Old acquaintances from criminal life
Last week, Walker had only been out of jail a few days when acquaintances from the old neighborhood came around to possibly draw him back to a life of crime.
Walker knows they saw him, but “it’s about how you carry yourself,” he explained.
“If I carry myself like I miss this place, I miss being around them, they’re going to invite me,” he said. “It’s about staying away.”
While in prison, Walker enrolled in a voluntary drug program that “teaches you how to change that type of thinking and lifestyle, eight positive attitudes of change including caring, honesty, gratitude,” Walker said.
His biggest challenge, he says, is “basically living a whole new lifestyle.”
That means he’s willing to work for $8.75 an hour, and if he wants a better wage, he’ll just have to work for it, he said.
‘No room for anything else’
Walker worked selling T-shirts while at the halfway house, but since “T-shirts don’t sell too well in the winter,” he told his probation officer he’s got to find something else.
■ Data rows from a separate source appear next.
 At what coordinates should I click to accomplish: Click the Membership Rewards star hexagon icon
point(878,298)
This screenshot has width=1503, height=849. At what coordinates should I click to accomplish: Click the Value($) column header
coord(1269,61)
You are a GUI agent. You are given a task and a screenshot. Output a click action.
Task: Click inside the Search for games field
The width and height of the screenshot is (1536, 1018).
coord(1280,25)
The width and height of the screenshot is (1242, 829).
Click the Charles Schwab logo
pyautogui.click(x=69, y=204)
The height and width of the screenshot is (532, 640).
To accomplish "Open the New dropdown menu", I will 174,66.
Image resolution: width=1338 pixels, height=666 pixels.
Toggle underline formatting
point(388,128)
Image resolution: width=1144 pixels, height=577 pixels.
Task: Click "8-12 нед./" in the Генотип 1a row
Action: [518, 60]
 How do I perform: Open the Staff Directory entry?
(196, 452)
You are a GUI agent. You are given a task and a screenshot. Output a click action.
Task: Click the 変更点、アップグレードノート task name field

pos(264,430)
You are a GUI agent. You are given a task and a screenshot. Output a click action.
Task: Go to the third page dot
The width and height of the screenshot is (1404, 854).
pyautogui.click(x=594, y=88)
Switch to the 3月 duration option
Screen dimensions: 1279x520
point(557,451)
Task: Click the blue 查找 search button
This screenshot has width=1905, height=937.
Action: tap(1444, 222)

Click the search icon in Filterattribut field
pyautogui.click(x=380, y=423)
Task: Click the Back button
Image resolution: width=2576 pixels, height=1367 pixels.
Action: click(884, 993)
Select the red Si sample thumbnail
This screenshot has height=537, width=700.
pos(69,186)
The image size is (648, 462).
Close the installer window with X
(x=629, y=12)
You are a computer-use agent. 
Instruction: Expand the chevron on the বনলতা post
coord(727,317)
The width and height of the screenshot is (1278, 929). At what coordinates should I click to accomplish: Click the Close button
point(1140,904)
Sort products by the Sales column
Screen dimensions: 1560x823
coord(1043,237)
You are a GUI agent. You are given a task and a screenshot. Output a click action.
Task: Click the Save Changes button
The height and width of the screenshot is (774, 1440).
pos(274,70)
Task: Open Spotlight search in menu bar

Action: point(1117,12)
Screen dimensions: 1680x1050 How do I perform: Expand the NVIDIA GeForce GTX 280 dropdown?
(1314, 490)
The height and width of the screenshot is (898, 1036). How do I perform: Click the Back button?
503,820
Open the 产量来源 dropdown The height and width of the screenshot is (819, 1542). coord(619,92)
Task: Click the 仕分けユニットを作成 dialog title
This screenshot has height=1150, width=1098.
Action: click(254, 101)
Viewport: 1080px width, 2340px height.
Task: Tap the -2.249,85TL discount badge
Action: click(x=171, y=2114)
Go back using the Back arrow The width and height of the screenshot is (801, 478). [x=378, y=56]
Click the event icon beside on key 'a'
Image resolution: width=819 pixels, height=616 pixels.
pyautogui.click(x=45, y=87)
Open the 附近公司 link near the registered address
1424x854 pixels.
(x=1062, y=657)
Walker’s early release is being supervised by a federal probation officer, though Walker isn’t technically on probation.
The job hunt won’t be easy.
Even though New York has adopted a “ban the box” measure that prevents job applications from asking about an applicant’s criminal background, he has concerns that employers may ultimately ask him about an old conviction of unlawful temporary possession of a handgun, which makes him a violent federal felon.
Walker emphasizes there were no victims in that weapons conviction and adds he’s not a violent person. But it’s an issue he may have to address if ultimately asked, to prove the label doesn’t show who he is today.
“Being that I have two felonies, one violent and now one drug, I do understand there is no room for anything else,” Walker said.
Busy probation officers
Fitzpatrick, the chief probation officer, said his staff has been especially productive the past week. Typically, 500 federal inmates are released in a normal week. Last week saw 13 times that amount.
To manage the workload, probation officers focus first on the higher-risk cases, he said.
“It’s difficult for anybody to get a job these days, but they face particular problems,” Fitzpatrick said of the released inmates.
“Many of them have been away for a long time. They don’t have that employment history. They have to indicate if they’ve ever been convicted of a crime” in many job markets, Fitzpatrick added.
For his part, Walker also wants to coach youths.
“I want to give back and coach because basketball was constructive,” he said. “When I had basketball in my life, there was no room for anything else so I know that can be something positive to look forward to.
“It teaches structure,” he said.
What scares him most?
“I’m concerned about being able to provide fully for my son,” he said. “My way of breaking the cycle is to just be there for him and to show him everything of what should be done also to show him what shouldn’t be done. That way I feel I can put morals in him at a young age.
“So my fears are more for him than for myself,” he said.